● Consignes de travail
A: Recopiez le passage du texte sur la censure de « Persepolis » compris entre « C'est à croire » et « étranger de surcroît. » inclus.
B: Relevez toutes les phrases interrogatives que contient le texte sur la censure de « Persepolis ».
C: Reprenez la rédaction du texte sur la censure de « Persepolis » là où il s'arrête.

● Document source
..............................
Pourtant ce film a déjà été projeté dans les salles pendant l'une des dernières éditions des JCC (Journées cinématographiques de Carthage) et cela n'a suscité aucune réaction particulière. Qu'est-ce qui fait que ce film choque aujourd'hui à ce point ? Qui ne s'est pas représenté «Dieu» dans sa tête d'enfant ? Faut-il condamner tous les petits qui s'inventent un ami imaginaire auquel ils se confient et avec lequel ils expriment leurs joies et colères ? Peut-on en vouloir aux adultes qui s'adressent, à leur tour, à Dieu pour lui demander pourquoi il leur a pris un être cher, tué par une balle perdue lors d'une révolution, ou mort dans un accident de voiture, bête et méchant ? Qui n'a pas douté de l'existence de Dieu à un moment ou un autre de sa vie ? L'Imam Ghazali lui-même l'a fait et dit. Et puis ceux qui ne croient pas à son existence, qui a le droit de les juger ?
C'est à croire que la censure est passée d'un extrême à l'autre. Du temps pas très lointain de Ben Ali, la chaîne nationale, surtout, coupait toutes les images qui, selon ses décideurs, pouvaient être en porte-à-faux avec quelque chose que le gouvernement ne tolérait pas. Une scène comme celle de «Persepolis» aurait été automatiquement "disparu". Pas par respect des croyances et des valeurs des musulmans, mais purement par souci politique. Il ne fallait pas donner aux ennemis du chef de l'Etat et de ses couvre-chefs l'occasion de réagir «en légitime défense». La paranoïa du gouvernement déchu allait, d'un autre côté, jusqu'à censurer toutes les images où paraissait une femme voilée, quitte à sacrifier tout un épisode d'un feuilleton, étranger de surcroît.
..............................
● Données sources
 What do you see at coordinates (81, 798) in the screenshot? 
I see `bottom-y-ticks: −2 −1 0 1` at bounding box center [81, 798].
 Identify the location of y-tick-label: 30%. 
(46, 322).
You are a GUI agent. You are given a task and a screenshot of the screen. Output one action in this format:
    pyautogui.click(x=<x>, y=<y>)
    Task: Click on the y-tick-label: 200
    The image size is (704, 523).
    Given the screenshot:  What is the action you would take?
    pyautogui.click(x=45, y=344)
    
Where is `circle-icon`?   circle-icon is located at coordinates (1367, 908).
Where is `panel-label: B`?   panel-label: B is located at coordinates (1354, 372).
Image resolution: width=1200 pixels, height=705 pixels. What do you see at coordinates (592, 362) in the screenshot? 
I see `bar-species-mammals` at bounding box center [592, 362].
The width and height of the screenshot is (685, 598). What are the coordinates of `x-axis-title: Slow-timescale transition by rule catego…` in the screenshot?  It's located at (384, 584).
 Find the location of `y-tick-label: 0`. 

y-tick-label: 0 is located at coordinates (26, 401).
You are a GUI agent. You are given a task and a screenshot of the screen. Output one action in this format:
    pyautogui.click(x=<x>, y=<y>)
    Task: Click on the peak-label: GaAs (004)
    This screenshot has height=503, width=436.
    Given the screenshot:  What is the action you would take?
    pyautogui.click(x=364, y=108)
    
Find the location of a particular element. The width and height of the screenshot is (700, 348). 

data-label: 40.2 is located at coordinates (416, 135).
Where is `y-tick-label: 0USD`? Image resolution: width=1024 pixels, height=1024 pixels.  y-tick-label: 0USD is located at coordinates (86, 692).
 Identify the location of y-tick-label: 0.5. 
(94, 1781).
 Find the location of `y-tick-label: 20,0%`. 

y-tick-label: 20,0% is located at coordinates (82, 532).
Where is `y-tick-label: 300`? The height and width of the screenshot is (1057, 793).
..............................
● Réponses
A:
C'est à croire que la censure est passée d'un extrême à l'autre. Du temps pas très lointain de Ben Ali, la chaîne nationale, surtout, coupait toutes les images qui, selon ses décideurs, pouvaient être en porte-à-faux avec quelque chose que le gouvernement ne tolérait pas. Une scène comme celle de «Persepolis» aurait été automatiquement "disparu". Pas par respect des croyances et des valeurs des musulmans, mais purement par souci politique. Il ne fallait pas donner aux ennemis du chef de l'Etat et de ses couvre-chefs l'occasion de réagir «en légitime défense». La paranoïa du gouvernement déchu allait, d'un autre côté, jusqu'à censurer toutes les images où paraissait une femme voilée, quitte à sacrifier tout un épisode d'un feuilleton, étranger de surcroît.

B:
- Qu'est-ce qui fait que ce film choque aujourd'hui à ce point ?
- Qui ne s'est pas représenté «Dieu» dans sa tête d'enfant ?
- Faut-il condamner tous les petits qui s'inventent un ami imaginaire auquel ils se confient et avec lequel ils expriment leurs joies et colères ?
- Peut-on en vouloir aux adultes qui s'adressent, à leur tour, à Dieu pour lui demander pourquoi il leur a pris un être cher, tué par une balle perdue lors d'une révolution, ou mort dans un accident de voiture, bête et méchant ?
- Qui n'a pas douté de l'existence de Dieu à un moment ou un autre de sa vie ?
- Et puis ceux qui ne croient pas à son existence, qui a le droit de les juger ?

C:
En parlant encore de fiction, à une certaine époque, le fameux discours de Jamel Abdennasser, où il annonçait sa démission, était interdit d'antenne. La danse du ventre aussi et tous les baisers du cinéma arabe. Ne parlons pas des pièces de théâtre tunisiennes totalement disparues des rayons de la filmothèque, parce qu'elles privilégiaient l'expression du corps au texte. La liste des interdits était longue, et elle dépendait également de la mentalité de ceux qui avaient des postes clés dans les départements de la programmation.
Mis à part la fiction, la censure s'exerçait également, rappelons-le, sur des personnes jugées opposantes au régime, telles que les femmes démocrates qui n'avaient pas droit de cité sur la chaîne nationale et dans tous les autres médias de la presse écrite ou audiovisuelle, publics et privés. Ben Ali et ses conseillers savaient à quel point la télévision peut constituer une arme à double tranchant. Ils l'ont utilisée pour distraire les Tunisiens de leurs préoccupations fondamentales et ils ont, apparemment, réussi. Tout comme ils ont utilisé les festivals, le foot, le mouton de l'Aïd, vendu à crédit. Idem pour les voitures dites populaires.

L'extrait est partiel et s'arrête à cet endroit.